Anyone who wants to know anything about prisons and prisoners' experience should read this latest edition of The Journal of Prisoners on Prisons Anthology (1988-2002) titled 'Writing as Resistance'. It provides unique and penetrating insights to the forces that shape and influence the radical prison mindset. This is the fifteenth edition of the journal (now an annual) and Canadian Bob Gaucher, its editor and indeed, the various fellow editors who have laboured, lived and loved (and hated) their way through these voluminous works which are made up of contributions from prisoners throughout the world deserve more than gratitude.

The world of the prison is at the worst of times a cruel esoteric domain. It is a world where myopia and parochialism conspire to stifle and suffocate the base human desire to discover an inner or intrinsic lebensraum. At any time it's a world that is divorced from the reality and normality of conventional life experience, an environment that most people on the outside don’t know or want to know about. But ultimately as *Breytenach points out there is a universality to all prison experience that only those who have been through the crucible or the belly of the beast know and understand. Writing as Resistance provides us with vignettes via the language of the prison house.

The essays in this anthology illustrate the spirit of resistance that characterises the survival strategies of most prisoners especially prison bound writers and intellectuals. More importantly they confront the "monster" stereotypes of the criminalised and incarcerated which dominate and contaminate the public perception.
For those of us who survived the crucibles of H Block, Long Kesh and Crumlin Road Gaol we know too well the value of writing as a vehicle of passion, sentiment, suffering and most of all the inescapable fact that man, not prison alone can destroy or break the indomitable spirit.
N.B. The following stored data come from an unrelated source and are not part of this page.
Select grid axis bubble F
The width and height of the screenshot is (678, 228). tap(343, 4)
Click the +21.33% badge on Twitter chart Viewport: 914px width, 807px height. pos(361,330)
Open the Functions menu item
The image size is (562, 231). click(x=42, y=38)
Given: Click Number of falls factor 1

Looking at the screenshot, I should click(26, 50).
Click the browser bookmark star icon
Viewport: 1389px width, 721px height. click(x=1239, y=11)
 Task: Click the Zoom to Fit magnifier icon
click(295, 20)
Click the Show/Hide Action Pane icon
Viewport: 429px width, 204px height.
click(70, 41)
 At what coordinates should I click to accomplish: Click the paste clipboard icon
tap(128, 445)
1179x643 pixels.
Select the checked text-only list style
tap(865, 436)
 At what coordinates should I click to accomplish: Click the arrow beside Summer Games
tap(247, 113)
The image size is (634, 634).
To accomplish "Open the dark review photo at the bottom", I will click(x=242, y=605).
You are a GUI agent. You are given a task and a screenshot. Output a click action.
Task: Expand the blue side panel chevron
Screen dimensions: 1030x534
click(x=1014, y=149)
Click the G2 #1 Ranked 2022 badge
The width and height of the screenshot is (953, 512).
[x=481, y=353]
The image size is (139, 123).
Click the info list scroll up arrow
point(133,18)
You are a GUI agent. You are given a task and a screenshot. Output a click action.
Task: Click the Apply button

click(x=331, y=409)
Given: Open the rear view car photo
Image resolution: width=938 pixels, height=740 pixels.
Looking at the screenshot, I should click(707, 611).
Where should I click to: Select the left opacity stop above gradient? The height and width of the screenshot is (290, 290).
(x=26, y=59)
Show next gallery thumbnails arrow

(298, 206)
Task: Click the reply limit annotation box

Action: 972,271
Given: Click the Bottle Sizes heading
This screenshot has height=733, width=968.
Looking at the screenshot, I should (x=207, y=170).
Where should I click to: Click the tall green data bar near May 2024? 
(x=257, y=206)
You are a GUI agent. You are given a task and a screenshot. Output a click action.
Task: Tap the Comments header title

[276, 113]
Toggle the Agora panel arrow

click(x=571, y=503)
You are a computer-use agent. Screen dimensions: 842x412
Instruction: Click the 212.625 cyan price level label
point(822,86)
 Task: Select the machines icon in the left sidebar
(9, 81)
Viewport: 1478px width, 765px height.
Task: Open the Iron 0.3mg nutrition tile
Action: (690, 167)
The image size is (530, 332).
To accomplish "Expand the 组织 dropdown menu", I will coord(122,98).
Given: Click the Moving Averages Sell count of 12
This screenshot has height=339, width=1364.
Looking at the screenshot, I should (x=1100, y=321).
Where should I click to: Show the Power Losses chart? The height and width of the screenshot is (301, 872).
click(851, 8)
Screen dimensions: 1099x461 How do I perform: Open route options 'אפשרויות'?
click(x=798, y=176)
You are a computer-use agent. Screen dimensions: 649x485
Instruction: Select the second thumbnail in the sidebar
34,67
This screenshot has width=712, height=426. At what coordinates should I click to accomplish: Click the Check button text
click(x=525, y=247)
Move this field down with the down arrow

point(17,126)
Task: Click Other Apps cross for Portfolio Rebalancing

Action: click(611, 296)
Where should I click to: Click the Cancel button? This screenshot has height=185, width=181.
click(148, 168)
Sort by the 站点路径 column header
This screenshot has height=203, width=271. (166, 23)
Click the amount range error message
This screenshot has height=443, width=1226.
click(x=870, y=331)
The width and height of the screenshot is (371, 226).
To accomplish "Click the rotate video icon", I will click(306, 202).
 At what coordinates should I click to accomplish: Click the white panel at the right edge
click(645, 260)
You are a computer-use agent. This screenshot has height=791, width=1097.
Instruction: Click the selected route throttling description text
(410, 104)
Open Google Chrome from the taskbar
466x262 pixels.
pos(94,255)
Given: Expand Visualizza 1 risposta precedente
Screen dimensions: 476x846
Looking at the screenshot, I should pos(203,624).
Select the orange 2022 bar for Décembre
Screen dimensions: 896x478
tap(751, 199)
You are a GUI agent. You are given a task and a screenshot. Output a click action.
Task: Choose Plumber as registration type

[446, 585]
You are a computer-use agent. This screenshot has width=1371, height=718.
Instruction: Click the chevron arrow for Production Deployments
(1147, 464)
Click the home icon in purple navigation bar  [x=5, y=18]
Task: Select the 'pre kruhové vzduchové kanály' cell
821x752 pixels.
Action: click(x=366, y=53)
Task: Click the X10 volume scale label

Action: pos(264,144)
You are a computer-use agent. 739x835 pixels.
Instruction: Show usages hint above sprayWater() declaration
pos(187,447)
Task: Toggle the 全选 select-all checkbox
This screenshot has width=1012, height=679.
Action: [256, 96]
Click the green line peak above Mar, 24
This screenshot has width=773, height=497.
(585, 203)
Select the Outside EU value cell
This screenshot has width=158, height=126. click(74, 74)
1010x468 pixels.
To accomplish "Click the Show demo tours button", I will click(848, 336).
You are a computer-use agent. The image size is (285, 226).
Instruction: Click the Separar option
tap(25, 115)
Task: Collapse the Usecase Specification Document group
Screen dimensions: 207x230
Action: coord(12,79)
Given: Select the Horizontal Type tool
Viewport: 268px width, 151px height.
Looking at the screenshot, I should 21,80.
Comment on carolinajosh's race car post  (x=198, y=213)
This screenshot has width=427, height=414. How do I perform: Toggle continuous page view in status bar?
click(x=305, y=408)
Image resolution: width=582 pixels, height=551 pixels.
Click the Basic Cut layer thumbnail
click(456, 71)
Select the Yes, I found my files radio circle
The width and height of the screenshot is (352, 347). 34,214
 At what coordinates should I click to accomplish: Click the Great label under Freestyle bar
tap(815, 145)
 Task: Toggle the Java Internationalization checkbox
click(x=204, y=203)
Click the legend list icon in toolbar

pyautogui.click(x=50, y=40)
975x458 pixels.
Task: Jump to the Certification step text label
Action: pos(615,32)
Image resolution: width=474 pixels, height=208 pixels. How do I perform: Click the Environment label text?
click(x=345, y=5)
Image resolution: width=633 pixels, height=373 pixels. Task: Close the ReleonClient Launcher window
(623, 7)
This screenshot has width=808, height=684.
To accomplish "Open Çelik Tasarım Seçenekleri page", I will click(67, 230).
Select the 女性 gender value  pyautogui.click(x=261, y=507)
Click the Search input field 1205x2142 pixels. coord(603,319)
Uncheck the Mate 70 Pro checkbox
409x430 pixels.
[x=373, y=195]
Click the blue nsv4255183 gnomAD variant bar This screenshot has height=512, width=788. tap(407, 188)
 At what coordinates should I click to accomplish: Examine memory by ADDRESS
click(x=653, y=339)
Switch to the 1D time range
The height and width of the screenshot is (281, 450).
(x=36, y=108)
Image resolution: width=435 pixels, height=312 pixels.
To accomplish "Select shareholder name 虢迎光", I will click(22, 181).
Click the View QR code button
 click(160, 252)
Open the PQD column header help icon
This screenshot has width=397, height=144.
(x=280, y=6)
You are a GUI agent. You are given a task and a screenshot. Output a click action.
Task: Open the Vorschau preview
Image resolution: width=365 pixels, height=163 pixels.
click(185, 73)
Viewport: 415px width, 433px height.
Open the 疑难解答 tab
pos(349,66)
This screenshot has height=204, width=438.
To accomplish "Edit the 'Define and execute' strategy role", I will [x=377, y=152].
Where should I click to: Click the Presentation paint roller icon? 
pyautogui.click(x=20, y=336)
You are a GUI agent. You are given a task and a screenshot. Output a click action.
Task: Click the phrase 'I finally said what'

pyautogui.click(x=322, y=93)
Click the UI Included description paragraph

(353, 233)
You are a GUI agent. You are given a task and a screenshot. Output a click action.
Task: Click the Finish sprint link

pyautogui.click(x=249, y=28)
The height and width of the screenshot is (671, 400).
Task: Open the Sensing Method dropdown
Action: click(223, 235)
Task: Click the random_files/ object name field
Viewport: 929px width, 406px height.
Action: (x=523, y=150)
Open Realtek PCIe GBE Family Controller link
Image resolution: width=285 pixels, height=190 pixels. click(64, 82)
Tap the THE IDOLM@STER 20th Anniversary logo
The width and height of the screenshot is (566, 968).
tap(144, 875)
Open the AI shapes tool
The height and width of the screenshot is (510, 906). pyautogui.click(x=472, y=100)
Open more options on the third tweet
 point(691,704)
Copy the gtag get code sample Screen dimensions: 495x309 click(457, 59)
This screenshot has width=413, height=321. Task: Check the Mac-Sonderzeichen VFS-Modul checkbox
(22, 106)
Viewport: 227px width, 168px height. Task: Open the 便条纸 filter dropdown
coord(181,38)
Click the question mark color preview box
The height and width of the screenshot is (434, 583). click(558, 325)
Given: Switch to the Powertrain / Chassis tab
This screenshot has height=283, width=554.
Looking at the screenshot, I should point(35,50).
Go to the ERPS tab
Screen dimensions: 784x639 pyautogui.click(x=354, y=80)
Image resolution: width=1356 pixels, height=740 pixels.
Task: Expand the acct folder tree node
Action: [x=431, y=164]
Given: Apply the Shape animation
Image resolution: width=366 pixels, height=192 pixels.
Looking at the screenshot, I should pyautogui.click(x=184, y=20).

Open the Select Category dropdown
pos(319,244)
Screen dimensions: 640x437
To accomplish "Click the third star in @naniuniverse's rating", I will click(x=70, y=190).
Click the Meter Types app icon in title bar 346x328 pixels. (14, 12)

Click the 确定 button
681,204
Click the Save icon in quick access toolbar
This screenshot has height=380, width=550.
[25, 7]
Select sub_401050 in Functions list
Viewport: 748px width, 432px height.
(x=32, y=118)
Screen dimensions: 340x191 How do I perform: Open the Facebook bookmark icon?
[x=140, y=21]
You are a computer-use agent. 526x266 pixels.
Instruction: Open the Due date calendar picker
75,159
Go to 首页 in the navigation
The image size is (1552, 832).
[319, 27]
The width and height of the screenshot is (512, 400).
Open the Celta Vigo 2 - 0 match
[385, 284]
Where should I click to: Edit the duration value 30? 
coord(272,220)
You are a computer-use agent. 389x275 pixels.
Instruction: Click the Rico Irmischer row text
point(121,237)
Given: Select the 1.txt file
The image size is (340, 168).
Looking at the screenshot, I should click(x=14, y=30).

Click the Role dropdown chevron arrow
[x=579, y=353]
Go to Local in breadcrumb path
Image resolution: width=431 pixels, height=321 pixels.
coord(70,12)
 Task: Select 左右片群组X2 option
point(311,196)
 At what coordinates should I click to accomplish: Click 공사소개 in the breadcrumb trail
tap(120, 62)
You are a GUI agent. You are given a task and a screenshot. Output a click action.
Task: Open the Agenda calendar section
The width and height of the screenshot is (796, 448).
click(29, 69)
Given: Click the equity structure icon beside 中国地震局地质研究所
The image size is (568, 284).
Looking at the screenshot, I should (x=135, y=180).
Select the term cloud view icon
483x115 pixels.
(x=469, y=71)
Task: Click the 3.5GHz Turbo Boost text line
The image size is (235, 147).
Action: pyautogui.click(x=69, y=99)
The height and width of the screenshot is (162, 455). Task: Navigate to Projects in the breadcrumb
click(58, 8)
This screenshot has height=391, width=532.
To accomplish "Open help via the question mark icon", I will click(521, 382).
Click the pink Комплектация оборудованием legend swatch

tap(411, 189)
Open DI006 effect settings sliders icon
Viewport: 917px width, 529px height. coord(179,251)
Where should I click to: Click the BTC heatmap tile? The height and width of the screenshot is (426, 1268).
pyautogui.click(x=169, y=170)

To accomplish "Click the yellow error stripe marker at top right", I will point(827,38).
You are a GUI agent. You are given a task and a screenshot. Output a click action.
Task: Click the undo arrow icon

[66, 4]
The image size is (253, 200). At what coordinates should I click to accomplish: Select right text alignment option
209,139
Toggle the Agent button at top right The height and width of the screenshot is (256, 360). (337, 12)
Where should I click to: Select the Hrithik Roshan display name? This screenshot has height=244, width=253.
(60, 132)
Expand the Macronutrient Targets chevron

But writing from within the prison dimension goes well beyond this.

Writing as Resistance is complex and carries deep analytical, critical and thought provoking contributions from Gaucher "Inside Looking Out: Writer in Prison", Jon Marc Taylor, "The Resurrection of the 'Dangerous Classes"'. There are, of course, articles from Former Irish POW's Ned Flynn, Paddy O' Dowd, Mary McArdle, Sean McMonagle among others.

The influence and importance of Irish political writing via the prisons from John Mitchell (Prison Journal) to Behan (Borstal Boy) from Bobby Sands 'The Rhythm of Time' to George Jackson's Soledad Brother. If I could meet them all at the same time I would urge them to read this book. An immediate affinity would be established.
A cliché from Paolo Freire’s Pedagogy of the Oppressed is quoted by Jackie Dana/Sean McMonagle in a chapter titled 'Deconstructing "Criminalisation", The Politics of Collective Education in the H Blocks' is apt:
No pedagogy which is truly liberating can remain distant from the oppressed by treating them as unfortunates and by presenting for their emulation models from their oppressors. The oppressed must be their own example in the struggle for their redemption.

All prisoners who write about their prison experience are in essence pedagogic for in many ways they share, subliminally or otherwise, a unique understanding and perception of life that is denied to most. This anthology requires a more comprehensive review . Suffice to say that each contribution enhances our knowledge of the effects of the prison regime and culture on the wider human landscape. Its intrinsic value to our understanding of how prison shapes and determines the thoughts of not only those who are lost to the world, but indeed, those within society who carry the responsibility of advocating, shaping and administering penal policy or reform.

The Journal of Prisoners on Prisons was intended as a vehicle for the accounts and analysis of prisoners "to bring the knowledge and experience of the incarcerated to bear upon…academics and concerns, and to inform public discourse about the current state of our carceral institutions"

The extent to which this has succeeded may be judged by the essays presented in this anthology.